#### Source records:

════════════════════

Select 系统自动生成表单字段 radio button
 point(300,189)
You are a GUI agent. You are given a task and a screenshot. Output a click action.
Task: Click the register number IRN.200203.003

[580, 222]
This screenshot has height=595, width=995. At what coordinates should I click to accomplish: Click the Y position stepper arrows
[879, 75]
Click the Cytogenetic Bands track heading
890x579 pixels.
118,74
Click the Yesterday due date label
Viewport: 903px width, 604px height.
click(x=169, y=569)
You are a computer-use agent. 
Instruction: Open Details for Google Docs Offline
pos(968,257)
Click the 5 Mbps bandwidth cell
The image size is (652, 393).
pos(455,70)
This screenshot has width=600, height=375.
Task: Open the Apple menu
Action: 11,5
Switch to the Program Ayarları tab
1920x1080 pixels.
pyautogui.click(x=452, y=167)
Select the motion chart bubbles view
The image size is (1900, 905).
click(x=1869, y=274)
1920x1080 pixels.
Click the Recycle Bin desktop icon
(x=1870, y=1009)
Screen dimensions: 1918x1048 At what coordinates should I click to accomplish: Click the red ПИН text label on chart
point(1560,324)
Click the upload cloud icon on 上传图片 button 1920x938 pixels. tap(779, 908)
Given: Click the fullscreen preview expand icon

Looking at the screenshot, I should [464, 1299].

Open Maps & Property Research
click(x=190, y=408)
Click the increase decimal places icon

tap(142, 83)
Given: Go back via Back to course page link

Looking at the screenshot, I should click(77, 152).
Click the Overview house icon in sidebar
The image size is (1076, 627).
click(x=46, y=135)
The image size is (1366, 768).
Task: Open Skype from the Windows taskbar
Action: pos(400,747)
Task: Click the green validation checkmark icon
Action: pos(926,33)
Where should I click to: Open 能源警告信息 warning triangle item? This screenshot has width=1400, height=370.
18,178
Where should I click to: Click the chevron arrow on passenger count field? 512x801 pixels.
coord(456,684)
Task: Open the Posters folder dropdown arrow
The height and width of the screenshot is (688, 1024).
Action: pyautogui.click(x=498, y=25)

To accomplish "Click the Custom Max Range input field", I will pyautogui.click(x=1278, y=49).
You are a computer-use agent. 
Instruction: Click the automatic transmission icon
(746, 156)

════════════════════

#### PROBLEM:
Rewrite all of the records above, changing "Recycle Bin" to "Trash" and keeping every other word the same.

#### CORRECT RESULT:
Select 系统自动生成表单字段 radio button
 point(300,189)
You are a GUI agent. You are given a task and a screenshot. Output a click action.
Task: Click the register number IRN.200203.003

[580, 222]
This screenshot has height=595, width=995. At what coordinates should I click to accomplish: Click the Y position stepper arrows
[879, 75]
Click the Cytogenetic Bands track heading
890x579 pixels.
118,74
Click the Yesterday due date label
Viewport: 903px width, 604px height.
click(x=169, y=569)
You are a computer-use agent. 
Instruction: Open Details for Google Docs Offline
pos(968,257)
Click the 5 Mbps bandwidth cell
The image size is (652, 393).
pos(455,70)
This screenshot has width=600, height=375.
Task: Open the Apple menu
Action: 11,5
Switch to the Program Ayarları tab
1920x1080 pixels.
pyautogui.click(x=452, y=167)
Select the motion chart bubbles view
The image size is (1900, 905).
click(x=1869, y=274)
1920x1080 pixels.
Click the Trash desktop icon
(x=1870, y=1009)
Screen dimensions: 1918x1048 At what coordinates should I click to accomplish: Click the red ПИН text label on chart
point(1560,324)
Click the upload cloud icon on 上传图片 button 1920x938 pixels. tap(779, 908)
Given: Click the fullscreen preview expand icon

Looking at the screenshot, I should [464, 1299].

Open Maps & Property Research
click(x=190, y=408)
Click the increase decimal places icon

tap(142, 83)
Given: Go back via Back to course page link

Looking at the screenshot, I should click(77, 152).
Click the Overview house icon in sidebar
The image size is (1076, 627).
click(x=46, y=135)
The image size is (1366, 768).
Task: Open Skype from the Windows taskbar
Action: pos(400,747)
Task: Click the green validation checkmark icon
Action: pos(926,33)
Where should I click to: Open 能源警告信息 warning triangle item? This screenshot has width=1400, height=370.
18,178
Where should I click to: Click the chevron arrow on passenger count field? 512x801 pixels.
coord(456,684)
Task: Open the Posters folder dropdown arrow
The height and width of the screenshot is (688, 1024).
Action: pyautogui.click(x=498, y=25)

To accomplish "Click the Custom Max Range input field", I will pyautogui.click(x=1278, y=49).
You are a computer-use agent. 
Instruction: Click the automatic transmission icon
(746, 156)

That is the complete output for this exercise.